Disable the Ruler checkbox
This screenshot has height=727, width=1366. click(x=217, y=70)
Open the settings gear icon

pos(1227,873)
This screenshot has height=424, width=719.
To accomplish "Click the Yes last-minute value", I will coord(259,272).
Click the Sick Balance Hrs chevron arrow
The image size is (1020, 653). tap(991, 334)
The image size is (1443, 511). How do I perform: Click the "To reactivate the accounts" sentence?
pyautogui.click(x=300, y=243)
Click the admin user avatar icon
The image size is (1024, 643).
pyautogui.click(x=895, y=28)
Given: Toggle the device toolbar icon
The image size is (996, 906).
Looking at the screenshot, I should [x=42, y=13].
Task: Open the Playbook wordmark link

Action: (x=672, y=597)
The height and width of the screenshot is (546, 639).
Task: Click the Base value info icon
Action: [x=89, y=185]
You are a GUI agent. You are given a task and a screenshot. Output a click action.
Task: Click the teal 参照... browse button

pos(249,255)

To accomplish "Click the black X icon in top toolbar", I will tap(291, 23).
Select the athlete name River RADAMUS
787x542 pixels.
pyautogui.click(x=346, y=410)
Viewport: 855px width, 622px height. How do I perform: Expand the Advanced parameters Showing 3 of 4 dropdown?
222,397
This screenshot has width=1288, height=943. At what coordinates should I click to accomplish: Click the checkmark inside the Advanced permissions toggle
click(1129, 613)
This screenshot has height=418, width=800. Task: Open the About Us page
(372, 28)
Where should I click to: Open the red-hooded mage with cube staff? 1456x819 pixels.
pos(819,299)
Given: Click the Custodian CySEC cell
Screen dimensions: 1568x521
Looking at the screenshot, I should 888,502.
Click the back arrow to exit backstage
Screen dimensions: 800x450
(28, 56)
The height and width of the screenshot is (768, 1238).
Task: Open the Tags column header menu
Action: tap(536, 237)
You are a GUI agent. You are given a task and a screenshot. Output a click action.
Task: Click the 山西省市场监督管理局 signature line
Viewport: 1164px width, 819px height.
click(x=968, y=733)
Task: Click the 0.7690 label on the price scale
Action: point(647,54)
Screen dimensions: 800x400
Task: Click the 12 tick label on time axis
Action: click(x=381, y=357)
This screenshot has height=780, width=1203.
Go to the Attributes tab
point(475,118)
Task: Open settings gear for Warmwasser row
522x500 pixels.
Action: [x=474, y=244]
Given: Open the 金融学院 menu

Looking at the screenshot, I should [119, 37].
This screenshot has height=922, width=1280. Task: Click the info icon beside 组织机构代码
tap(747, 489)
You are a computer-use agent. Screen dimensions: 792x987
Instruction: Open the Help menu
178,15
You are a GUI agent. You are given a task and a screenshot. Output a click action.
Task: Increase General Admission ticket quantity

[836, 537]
--- --- ---
A faithful, complete reproduction of the listing above is requested.

Disable the Ruler checkbox
This screenshot has height=727, width=1366. click(x=217, y=70)
Open the settings gear icon

pos(1227,873)
This screenshot has height=424, width=719.
To accomplish "Click the Yes last-minute value", I will coord(259,272).
Click the Sick Balance Hrs chevron arrow
The image size is (1020, 653). tap(991, 334)
The image size is (1443, 511). How do I perform: Click the "To reactivate the accounts" sentence?
pyautogui.click(x=300, y=243)
Click the admin user avatar icon
The image size is (1024, 643).
pyautogui.click(x=895, y=28)
Given: Toggle the device toolbar icon
The image size is (996, 906).
Looking at the screenshot, I should [x=42, y=13].
Task: Open the Playbook wordmark link

Action: (x=672, y=597)
The height and width of the screenshot is (546, 639).
Task: Click the Base value info icon
Action: [x=89, y=185]
You are a GUI agent. You are given a task and a screenshot. Output a click action.
Task: Click the teal 参照... browse button

pos(249,255)

To accomplish "Click the black X icon in top toolbar", I will tap(291, 23).
Select the athlete name River RADAMUS
787x542 pixels.
pyautogui.click(x=346, y=410)
Viewport: 855px width, 622px height. How do I perform: Expand the Advanced parameters Showing 3 of 4 dropdown?
222,397
This screenshot has width=1288, height=943. At what coordinates should I click to accomplish: Click the checkmark inside the Advanced permissions toggle
click(1129, 613)
This screenshot has height=418, width=800. Task: Open the About Us page
(372, 28)
Where should I click to: Open the red-hooded mage with cube staff? 1456x819 pixels.
pos(819,299)
Given: Click the Custodian CySEC cell
Screen dimensions: 1568x521
Looking at the screenshot, I should 888,502.
Click the back arrow to exit backstage
Screen dimensions: 800x450
(28, 56)
The height and width of the screenshot is (768, 1238).
Task: Open the Tags column header menu
Action: tap(536, 237)
You are a GUI agent. You are given a task and a screenshot. Output a click action.
Task: Click the 山西省市场监督管理局 signature line
Viewport: 1164px width, 819px height.
click(x=968, y=733)
Task: Click the 0.7690 label on the price scale
Action: point(647,54)
Screen dimensions: 800x400
Task: Click the 12 tick label on time axis
Action: click(x=381, y=357)
This screenshot has height=780, width=1203.
Go to the Attributes tab
point(475,118)
Task: Open settings gear for Warmwasser row
522x500 pixels.
Action: [x=474, y=244]
Given: Open the 金融学院 menu

Looking at the screenshot, I should [119, 37].
This screenshot has height=922, width=1280. Task: Click the info icon beside 组织机构代码
tap(747, 489)
You are a computer-use agent. Screen dimensions: 792x987
Instruction: Open the Help menu
178,15
You are a GUI agent. You are given a task and a screenshot. Output a click action.
Task: Increase General Admission ticket quantity

[836, 537]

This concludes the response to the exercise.